Знает он. Моё желание что-то говорить и пояснять сдуло напрочь. Стало очень непритяно. Хотя вот что мне такого сказали? Просто указали на своё место, что, мол, где ты, а где он. И пофиг, что я не имела никаких видов на Бодлера. Зато вон место в иерархии… было.
Остаток пути мы преодолели в молчание.
Никита подъехал к самому подъезду. Я уже взялась за ручку, двери, не дожидаясь того, будут открывать передо мной двери или нет, я ж теперь не с Дмитрием
— Лиза, — вдруг по имени зовёт меня Никита, чего никогда не позволял себе до этого. Но в его голосе нет издёвки или беспардонности, скорее уж участие. — Не пытайтесь казаться циничней, чем вы есть.
Я тут же резко поворачиваюсь к нему. Последняя фраза ударила по мне сильнее, чем весь предыдущий день. Никита больше ничего не говорит, зато я как ненормальная скольжу по нему своим испуганным взглядом, пока не останавливаюсь на его глазах. Голубые. Внимательные. Уверенные. Очень похожи, но не те… Совсем не те.
— Спасибо, Никита.
Дверь машины я хлопаю просто так, из любви к красивым жестам.
Глава 4
Накрась ресницы губной помадой,
А губы лаком для волос.
Ты будешь мёртвая принцесса,
А я твой верный пёс.
(с) Агата Кристи
Квартира встречает тишиной и одиночеством. Впрочем, здесь всегда так. Жила тут уже лет пять, а чувство, что прихожу именно домой, так и не пришло. Может быть, всё дело в том, что я в квартире и не бывала толком? Так, спала, да переодевалась. Коттедж Ребровых и тот ближе.

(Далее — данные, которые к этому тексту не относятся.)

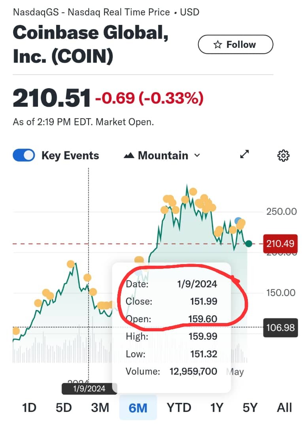Expand chart to fullscreen arrows icon
The width and height of the screenshot is (302, 427).
pos(244,154)
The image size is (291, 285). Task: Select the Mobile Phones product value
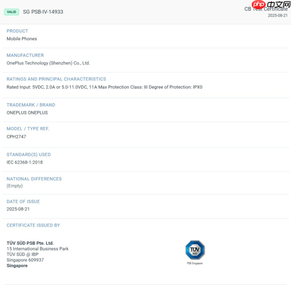(22, 39)
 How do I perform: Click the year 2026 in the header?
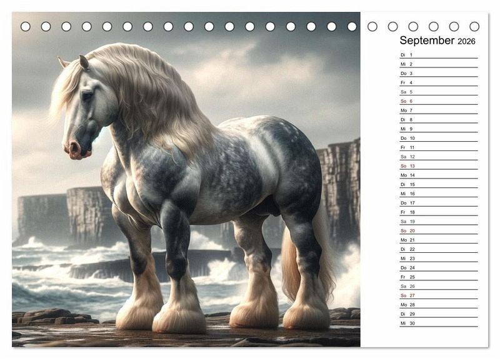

Сбрасывая тесные шпильки, наконец-то, выдохнула с облегчением. Правда, ноги тут же начинают путаться в длинном шлейфе платья, всё-таки, двенадцать сантиметров были приятным добавлением к моему более чем среднему росту.
Зеркало в ванной показало мне уставшую от жизни шатенку при полном параде — платье в пол цвета спелой сливы, волосы, спадающие свободными локонами, убраны на бок, а зелёные глаза выделены, на мой взгляд, излишне агрессивным макияжем. Всё это счастье дополняют длинные серьги и тёмные губы, всё того же сливового оттенка. Спрашивается, и чего вырядилась?
Первым делом с помощью салфеток стираю помаду. Ненавижу, когда делают акцент на мои большие губы. Сразу вспоминается, как в детстве все во дворе дразнили «губошлёпкой», брррр. Павда, моя любимая визажист Настя упорно борется с моими предрассудками, но меня хватает ровно до того момента, как оказываюсь наедине с самой собой.
Без помады становится лучше. Но шатенка в зеркале продолжает оставаться чужой и замученной.
Я практически утыкаюсь в зеркало в попытках рассмотреть себя, всё время пытаясь вспомнить, когда же я успела развестись со своим отражением? Ещё же совсем недавно на её месте была я, ну как недавно… год? Два назад?
Может к психиатру обратиться? Где-то читала, что есть такое психическое расстройство, когда больные перестают узнавать себя в зеркале. Даже нижнее веко себе
Надо было сегодня напиться, сейчас бы спать завалилась и ни о чём бы не думала.
Побрела обратно к входной двери в поисках сумочки. В ней продолжал вибрировать телефон. Но я бессовестно скинула звонок одного из наших клиентов. Всё ребята, на сегодня отбой. Да и не только на сегодня.
Вернувшись в ванную комнату, сравнивала себя с фотографиями, сделанными в разные промежутки жизни. Но так и не смогла понять, когда и где произошёл мой распад.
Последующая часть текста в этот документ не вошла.